Search Underway for Wilkie Collins' Handwritten 'Worst to Best' Rankings of Dickens
Organisers of a new exhibition to open next month at the Charles Dickens Museum are hunting for novelist Wilkie Collins' honest appraisal of his friend Charles Dickens' novels.
Mutual Friends: The Adventures of Charles Dickens & Wilkie Collins opens next month at the museum, Dickens' former home, in London and will be the first to explore their friendship.
However, after Dickens’s death Wilkie Collins, author of The Woman in White, revealed exactly what he thought about his major works. In handwritten notes by Collins in his copy of John Forster’s The Life of Charles Dickens, discovered in Collins’s library after his death, he gives quick opinions of several of Charles Dickens’s books:
- Barnaby Rudge: "the weakest book that Dickens ever wrote"
- Dombey and Son: "the latter half of Dombey no intelligent person can have read without astonishment at the badness of it, and the disappointment that followed lowered the sale of his next book, ‘Copperfield'"
- The Mystery of Edwin Drood: "cruel to compare Dickens in the radiant prime of his genius with Dickens's last laboured effort, the melancholy work of a worn out brain"
- David Copperfield: "incomparably superior to Dombey"
- Oliver Twist: "The one defect in that wonderful book is the helplessly bad construction of the story. The character of Nancy is the finest he ever did. He never afterwards saw all sides of a woman’s character – saw all round her. That the same man who could create Nancy created the second Mrs Dombey is the most incomprehensible anomaly that I know of in literature"

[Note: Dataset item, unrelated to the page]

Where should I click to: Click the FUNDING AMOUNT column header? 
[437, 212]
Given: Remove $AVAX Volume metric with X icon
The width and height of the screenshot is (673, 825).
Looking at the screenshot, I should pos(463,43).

- Martin Chuzzlewit: "That Chuzzlewit (in some respects the finest novel he ever wrote) delighted his readers, and so led to a large sale of the next book, ‘Dombey’, I don’t doubt"
In addition, on the first page of the book, where Forster proclaims ‘Charles Dickens, the most popular novelist of the century‘, Collins adds "after Walter Scott".
The copy of The Life of Charles Dickens containing Wilkie’s notes was sold by auction house Puttick and Simpson on January 22, 1890, and its whereabouts is now unknown. Now, the Charles Dickens Museum is hoping to locate the book in an attempt to include it in Mutual Friends: The Adventures of Charles Dickens & Wilkie Collins.
“This copy of Forster’s biography is a treasure trove of the unvarnished opinions of a great author on a fellow great author and friend," said Emma Harper, curator of the exhibition. "We know that Collins and Dickens were very often frank with each other but, as almost all of Collins’s letters to Dickens were burnt by the recipient, any written confirmation of this is fascinating and historically valuable. We would be very grateful for any information on its whereabouts today.”
Wilkie Collins’s reviews of his friend’s books were recorded in the January 20, 1890 issue of the Pall Mall Gazette, in an article previewing the auction, two days later, which notes that Collins’s "estimates of some of Dickens’s stories are terse, direct and vigorous".
As all but three of Wilkie’s many letters to Charles do not survive, evidence of his views of his friend’s books is rare. However, one additional opinion can be found in his preface to the 1860 edition of The Woman in White, in which Wilkie glows about A Tale of Two Cities: "[I] accepted the serious literary responsibility of appearing in the columns of 'All The Year Round' immediately after Mr. Charles Dickens had occupied them with the most perfect work of constructive art that has ever proceeded from his pen."